Saat api semakin dekat, dia melihat petugas pemadam kebakaran, tetangga, dan Garda Nasional melaju ke lingkungan pedesaannya untuk memadamkannya. Dia harus mengevakuasi rumah tercinta dua kali dalam waktu kurang dari 24 jam.
“Tentu saja itu menakutkan,” katanya. “Tapi saya percaya bahwa yang kuat, yang berani dan yang berbakat, bersama dengan alam dan Akua, seperti yang kita sebut semangat universal, akan menjaganya.”
Menunjukkan kegigihan banyak penduduk asli Hawaii dalam komunitas pertanian dan peternakan mereka, Brand berkata, “Saya hanya khawatir tentang apa yang saya kendalikan.”
Menuruni bukit di desa Waikoloa, sebuah paroki berpenduduk sekitar 7.000 orang, Linda Hunt juga terpaksa mengungsi. Dia bekerja di kandang kuda dan berjuang untuk menyelamatkan hewan ketika api semakin dekat.
“Kami hanya memiliki satu setengah jalan untuk keluar – Anda memiliki jalan utama dan kemudian akses darurat,” kata Hunt di jalan tanah yang sempit. “Semua orang mencoba mengungsi, ada banyak kebingungan.”

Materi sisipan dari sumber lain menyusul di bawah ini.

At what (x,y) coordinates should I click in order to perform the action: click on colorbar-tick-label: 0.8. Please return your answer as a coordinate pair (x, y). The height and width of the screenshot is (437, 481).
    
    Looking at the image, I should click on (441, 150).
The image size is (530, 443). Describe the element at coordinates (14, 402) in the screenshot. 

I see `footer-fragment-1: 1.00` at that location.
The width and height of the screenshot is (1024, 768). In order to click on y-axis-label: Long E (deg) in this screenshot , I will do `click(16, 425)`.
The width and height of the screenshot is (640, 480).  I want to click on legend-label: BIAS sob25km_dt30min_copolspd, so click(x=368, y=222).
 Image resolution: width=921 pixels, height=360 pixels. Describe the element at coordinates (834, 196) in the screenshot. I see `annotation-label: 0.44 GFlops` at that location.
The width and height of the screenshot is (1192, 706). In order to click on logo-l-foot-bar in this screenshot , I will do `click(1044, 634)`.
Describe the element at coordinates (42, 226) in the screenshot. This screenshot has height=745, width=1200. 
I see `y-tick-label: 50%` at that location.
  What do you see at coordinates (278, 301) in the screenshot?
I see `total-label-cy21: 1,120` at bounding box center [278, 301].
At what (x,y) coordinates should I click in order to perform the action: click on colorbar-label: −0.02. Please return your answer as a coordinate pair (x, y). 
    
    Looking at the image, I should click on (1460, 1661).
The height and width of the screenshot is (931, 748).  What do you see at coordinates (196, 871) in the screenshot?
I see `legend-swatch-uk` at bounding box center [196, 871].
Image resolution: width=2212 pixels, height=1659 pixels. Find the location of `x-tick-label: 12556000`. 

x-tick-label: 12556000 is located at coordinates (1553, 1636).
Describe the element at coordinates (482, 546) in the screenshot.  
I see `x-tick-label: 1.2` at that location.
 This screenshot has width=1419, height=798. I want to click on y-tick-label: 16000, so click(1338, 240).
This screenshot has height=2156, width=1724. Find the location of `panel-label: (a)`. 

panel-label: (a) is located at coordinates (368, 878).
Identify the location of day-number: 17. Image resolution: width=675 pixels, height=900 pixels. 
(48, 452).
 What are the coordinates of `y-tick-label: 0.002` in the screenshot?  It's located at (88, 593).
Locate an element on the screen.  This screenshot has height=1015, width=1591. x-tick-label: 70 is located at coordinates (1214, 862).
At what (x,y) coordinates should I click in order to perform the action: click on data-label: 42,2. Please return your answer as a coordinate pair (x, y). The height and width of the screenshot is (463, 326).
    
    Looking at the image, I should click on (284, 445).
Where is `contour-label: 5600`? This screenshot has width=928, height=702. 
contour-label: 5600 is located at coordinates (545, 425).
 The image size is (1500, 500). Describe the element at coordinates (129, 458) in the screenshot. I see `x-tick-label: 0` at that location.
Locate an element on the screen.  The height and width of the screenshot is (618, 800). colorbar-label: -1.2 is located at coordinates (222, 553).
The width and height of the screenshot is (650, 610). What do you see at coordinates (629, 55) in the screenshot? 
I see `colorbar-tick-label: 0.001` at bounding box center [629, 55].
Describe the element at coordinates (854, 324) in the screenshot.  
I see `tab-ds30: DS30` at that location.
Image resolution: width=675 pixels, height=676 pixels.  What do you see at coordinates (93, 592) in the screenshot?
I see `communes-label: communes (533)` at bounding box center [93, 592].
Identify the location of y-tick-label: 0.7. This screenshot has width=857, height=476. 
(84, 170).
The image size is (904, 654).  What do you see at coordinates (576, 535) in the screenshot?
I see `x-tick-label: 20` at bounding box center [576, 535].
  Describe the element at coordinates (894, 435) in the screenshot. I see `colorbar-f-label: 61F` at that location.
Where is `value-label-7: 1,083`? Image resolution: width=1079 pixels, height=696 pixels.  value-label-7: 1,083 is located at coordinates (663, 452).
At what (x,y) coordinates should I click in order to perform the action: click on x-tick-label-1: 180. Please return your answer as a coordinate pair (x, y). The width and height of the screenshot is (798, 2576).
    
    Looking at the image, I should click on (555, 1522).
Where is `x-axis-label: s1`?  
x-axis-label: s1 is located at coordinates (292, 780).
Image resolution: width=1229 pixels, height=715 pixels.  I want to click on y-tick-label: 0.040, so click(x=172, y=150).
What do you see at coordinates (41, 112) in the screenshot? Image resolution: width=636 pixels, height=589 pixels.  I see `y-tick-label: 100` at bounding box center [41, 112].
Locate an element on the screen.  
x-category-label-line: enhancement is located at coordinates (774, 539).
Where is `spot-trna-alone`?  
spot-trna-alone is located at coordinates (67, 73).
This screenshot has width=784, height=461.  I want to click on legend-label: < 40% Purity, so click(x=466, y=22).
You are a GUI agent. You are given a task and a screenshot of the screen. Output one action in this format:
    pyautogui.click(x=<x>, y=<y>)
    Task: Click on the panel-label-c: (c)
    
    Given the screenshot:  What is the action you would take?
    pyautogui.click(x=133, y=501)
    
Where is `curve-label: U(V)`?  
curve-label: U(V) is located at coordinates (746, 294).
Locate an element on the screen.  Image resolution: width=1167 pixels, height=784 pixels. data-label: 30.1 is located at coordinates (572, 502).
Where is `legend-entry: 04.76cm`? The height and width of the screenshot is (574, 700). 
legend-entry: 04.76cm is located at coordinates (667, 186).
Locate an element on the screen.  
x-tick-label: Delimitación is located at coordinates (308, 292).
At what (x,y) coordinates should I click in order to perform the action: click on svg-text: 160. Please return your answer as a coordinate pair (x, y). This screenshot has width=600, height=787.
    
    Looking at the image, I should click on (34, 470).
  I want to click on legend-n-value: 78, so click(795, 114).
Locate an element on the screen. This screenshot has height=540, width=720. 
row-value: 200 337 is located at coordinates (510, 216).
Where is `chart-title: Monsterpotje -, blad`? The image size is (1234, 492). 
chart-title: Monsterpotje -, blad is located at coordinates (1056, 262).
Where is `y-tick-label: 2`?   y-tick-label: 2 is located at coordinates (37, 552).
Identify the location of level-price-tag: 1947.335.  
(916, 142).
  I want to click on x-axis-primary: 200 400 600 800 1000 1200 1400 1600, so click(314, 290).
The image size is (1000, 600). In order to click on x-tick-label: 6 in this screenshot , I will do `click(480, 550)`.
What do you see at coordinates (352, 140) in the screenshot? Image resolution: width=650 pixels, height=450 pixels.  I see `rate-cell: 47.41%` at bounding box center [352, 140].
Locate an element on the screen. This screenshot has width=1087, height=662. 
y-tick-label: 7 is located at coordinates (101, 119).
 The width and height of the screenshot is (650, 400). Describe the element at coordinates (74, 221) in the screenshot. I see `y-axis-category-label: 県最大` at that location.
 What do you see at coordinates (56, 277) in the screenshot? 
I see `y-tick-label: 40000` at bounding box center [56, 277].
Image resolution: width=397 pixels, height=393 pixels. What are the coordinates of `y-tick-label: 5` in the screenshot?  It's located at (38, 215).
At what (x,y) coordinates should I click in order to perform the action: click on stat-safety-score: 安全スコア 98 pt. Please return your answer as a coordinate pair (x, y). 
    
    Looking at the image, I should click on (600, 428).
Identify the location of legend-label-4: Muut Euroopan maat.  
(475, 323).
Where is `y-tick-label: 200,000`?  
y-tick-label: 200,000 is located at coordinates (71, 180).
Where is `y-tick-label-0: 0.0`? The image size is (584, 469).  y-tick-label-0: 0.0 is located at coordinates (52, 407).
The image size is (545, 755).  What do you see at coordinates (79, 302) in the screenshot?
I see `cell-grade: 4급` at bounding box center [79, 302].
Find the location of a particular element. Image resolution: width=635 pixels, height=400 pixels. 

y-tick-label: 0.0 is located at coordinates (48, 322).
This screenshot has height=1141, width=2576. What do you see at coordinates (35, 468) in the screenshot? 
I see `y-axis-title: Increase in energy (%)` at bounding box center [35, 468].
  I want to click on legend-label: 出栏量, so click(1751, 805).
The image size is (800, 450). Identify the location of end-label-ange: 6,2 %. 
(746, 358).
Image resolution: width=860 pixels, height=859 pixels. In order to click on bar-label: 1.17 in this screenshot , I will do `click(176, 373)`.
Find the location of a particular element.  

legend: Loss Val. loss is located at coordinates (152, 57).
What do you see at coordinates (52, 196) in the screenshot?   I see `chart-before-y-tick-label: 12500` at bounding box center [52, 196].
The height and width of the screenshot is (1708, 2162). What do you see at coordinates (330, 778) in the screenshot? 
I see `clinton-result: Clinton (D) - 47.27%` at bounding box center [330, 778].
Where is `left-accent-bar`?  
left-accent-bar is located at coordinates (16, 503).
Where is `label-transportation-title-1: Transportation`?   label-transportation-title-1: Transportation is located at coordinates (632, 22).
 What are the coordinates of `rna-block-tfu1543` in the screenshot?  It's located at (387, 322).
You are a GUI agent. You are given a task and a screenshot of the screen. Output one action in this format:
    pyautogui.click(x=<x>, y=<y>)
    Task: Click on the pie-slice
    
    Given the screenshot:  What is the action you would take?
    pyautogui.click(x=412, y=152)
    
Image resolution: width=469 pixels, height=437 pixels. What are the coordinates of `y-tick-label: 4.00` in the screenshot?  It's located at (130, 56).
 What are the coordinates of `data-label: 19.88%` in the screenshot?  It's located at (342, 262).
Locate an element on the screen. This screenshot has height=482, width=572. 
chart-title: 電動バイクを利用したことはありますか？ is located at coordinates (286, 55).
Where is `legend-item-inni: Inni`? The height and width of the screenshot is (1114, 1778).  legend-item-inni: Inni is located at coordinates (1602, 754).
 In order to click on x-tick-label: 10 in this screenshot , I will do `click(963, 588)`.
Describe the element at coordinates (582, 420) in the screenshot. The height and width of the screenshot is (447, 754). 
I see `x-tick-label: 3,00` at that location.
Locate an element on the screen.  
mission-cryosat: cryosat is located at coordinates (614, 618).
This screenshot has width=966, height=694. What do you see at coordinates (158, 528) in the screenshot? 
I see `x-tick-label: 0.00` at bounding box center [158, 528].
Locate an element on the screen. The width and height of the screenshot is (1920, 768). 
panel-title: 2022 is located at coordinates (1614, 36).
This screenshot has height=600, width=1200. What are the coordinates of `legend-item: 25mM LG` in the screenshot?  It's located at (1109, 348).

Api akhirnya dipadamkan sesaat sebelum daerah padat penduduk, tetapi jika api telah mencapai rumah-rumah, itu bisa menjadi bencana besar bagi lanskap yang kering.
“Ketika angin kencang, seperti kita datang ke sini, sulit, tidak peduli seberapa besar sekat bakar Anda, itu akan menembus,” kata Hunt.
Meskipun kebakaran menjadi semakin sulit untuk dipadamkan karena kondisi kering dan panas yang terkait dengan perubahan iklim, para ahli mengatakan Kepulauan Pasifik masih dapat membantu mencegah kebakaran ini dari kerusakan lingkungan dan properti.
“Kebakaran adalah komponen yang cukup menarik dari semua dampak perubahan iklim yang sedang kita hadapi, dalam arti bahwa mereka dapat dikelola,” kata Trauernicht, pakar kebakaran hutan Universitas Hawaii.
Selain kesadaran dan pencegahan pembakaran, penggunaan lahan – seperti praktik penggembalaan dan penghijauan yang mengurangi rumput yang mudah menguap – dapat membantu.
“Mungkin dalam kendali kita untuk mengurangi efek yang kita lihat dalam kebakaran,” kata Trauernicht. “Baik dalam hal hilangnya hutan dan efeknya pada terumbu karang.”
___
Penulis Associated Press Victoria Milko melaporkan dari Jakarta.